▸ **Kutipan Pilihan**
Ibu Endri: Lik, tibake tepunge wes enthek. Sampeyan ato aku ae sing tuku?

Ibu Lilik: Aku ae wes, mesisan kate nang cak to, kate takok sido opo ora pesenan sing wingi iku

Ibu Endri: Yawes, iki dhuwite yo. (sambil memberikan selembar uang pecahan Rp 50.000,-)

Terjemahan:Ibu Endri: Lik, ternyata tepungnya sudah habis. Kamu atau aku saja yang beli?

Ibu Lilik: Aku saja, sekalian mau pergi menemui cak to, mau tanya kepastian pesanan yang kemarin

Ibu Endri: Ya sudah, ini uangnya ya.

Hal tersebut menjadi pemandangan sehari-hari dan interaksi yang sudah biasa terjadi dalam praktiknya di lapangan. Satu-satunya kontrol internal adalah kepercayaan yang tumbuh satu sama lain di antara pekerja dan pemilik. Budaya kekeluargaan yang kental seakan menghilangkan prasangka, maka dari itu asimetri informasi jarang ditemui, karena antara komponen usahanya tidak ada batasan, antara pemilik dan karyawan hanyalah sebatas status.

Memang kurangnya kesadaran turut mempengaruhi praktek akuntansi yang ada dalam usaha kripik tempe di Kampung Sanan. Tetapi bukanlah hal yang tidak mungkin jika praktek akuntansi yang benar akan dapat dipraktekkan oleh para pengusaha kripik tempe. Hanya saja diperlukan suatu pemicu yang dapat membuat para pengusaha kripik tempe di Kampung Sanan tersebut, menyadari pentingnya melakukan praktek akuntansi yang sesuai.

Pengambilan Keputusan, Akuntansi dan Budaya

18

Tentu saja informasi ekonomi yang didapat dari praktek akuntansi, walaupun dalam bentuk paling sederhana akan mempengaruhi pengambilan keputusan pemilik usaha. Peran informasi akuntansi sendiri adalah memberikan informasi berkaitan dengan peristiwa-peristiwa di masa lalu. Dan tidak dengan sendirinya akan mengubah keadaan atau suatu kejadian, kecuali terdapat proses pengambilan keputusan yang akan mempengaruhi kebijakan dengan konsekuensinya dengan kejadian di masa depan. Karena pengambilan keputusan dan informasi akuntansi berada dalam fokus waktu yang berbeda, maka proses pengambilan keputusan dilakukan dengan menggunakan data akuntansi tertentu yang didukung oleh informasi non-keuangan lainnya (Ikhsan dan Ishak, 2005).

Seperti yang diungkapkan oleh Ikhsan dan Ishak (2005), pengambilan keputusan pada usaha kripik tempe walaupun terbatas, dipengaruhi oleh informasi ekonomi yang dimiliki dan juga informasi non-keuangan lainnya. Termasuk di dalamnya budaya yang hidup dalam masyarakatnya. Tradisi menjadi salah satu penentu keputusan yang diambil dalam usaha. Dan juga interaksi antara masyarakatnya juga menjadi faktor yang perlu dipertimbangkan dalam pengambilan keputusan pada usaha kripik tempe tersebut.

▸ **Soal**
Kutiplah dengan persis bagian kutipan tentang usaha kripik tempe yang dibuka dengan kata-kata "Ibu Lilik: Aku ae" dan ditutup dengan "hanyalah sebatas status.". Gunakan kutipan di atas sebagai satu-satunya sumber.

▸ **Data**
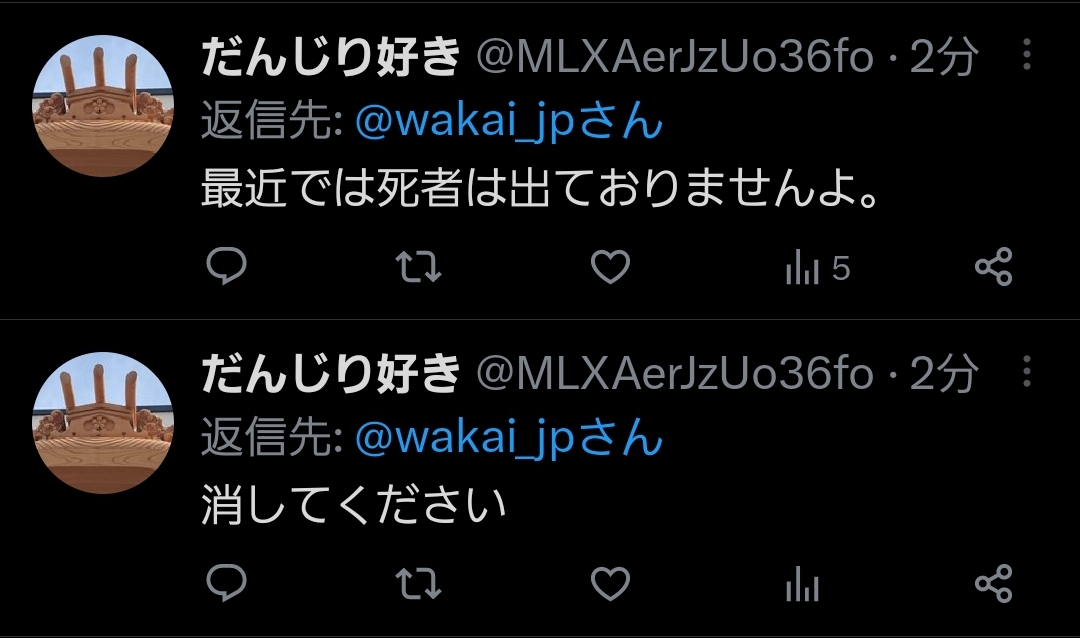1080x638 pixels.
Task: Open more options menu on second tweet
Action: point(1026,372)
--
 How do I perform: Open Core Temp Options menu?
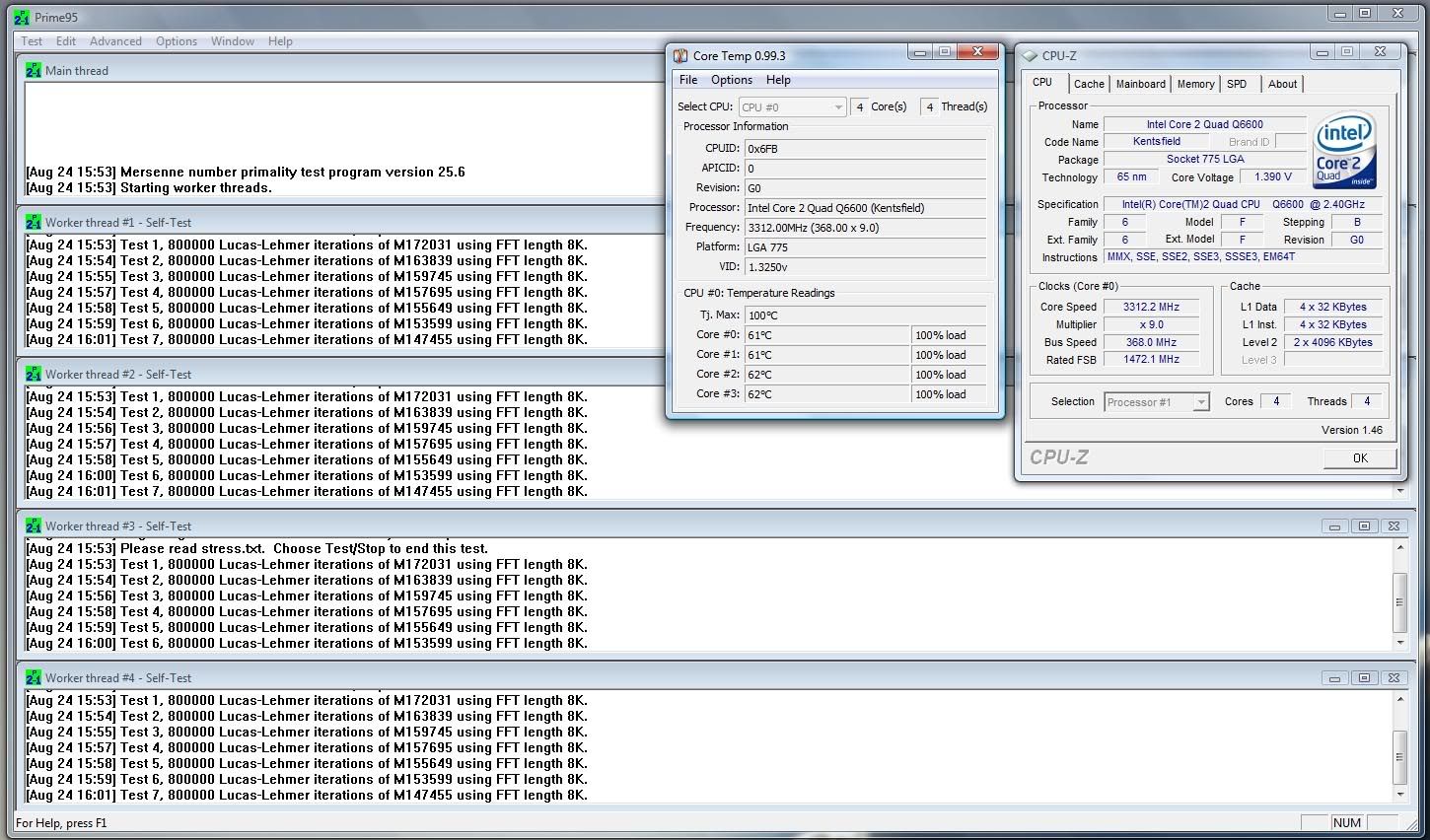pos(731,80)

▸ **Jawaban**
Ibu Lilik: Aku ae wes, mesisan kate nang cak to, kate takok sido opo ora pesenan sing wingi iku

Ibu Endri: Yawes, iki dhuwite yo. (sambil memberikan selembar uang pecahan Rp 50.000,-)

Terjemahan:Ibu Endri: Lik, ternyata tepungnya sudah habis. Kamu atau aku saja yang beli?

Ibu Lilik: Aku saja, sekalian mau pergi menemui cak to, mau tanya kepastian pesanan yang kemarin

Ibu Endri: Ya sudah, ini uangnya ya.

Hal tersebut menjadi pemandangan sehari-hari dan interaksi yang sudah biasa terjadi dalam praktiknya di lapangan. Satu-satunya kontrol internal adalah kepercayaan yang tumbuh satu sama lain di antara pekerja dan pemilik. Budaya kekeluargaan yang kental seakan menghilangkan prasangka, maka dari itu asimetri informasi jarang ditemui, karena antara komponen usahanya tidak ada batasan, antara pemilik dan karyawan hanyalah sebatas status.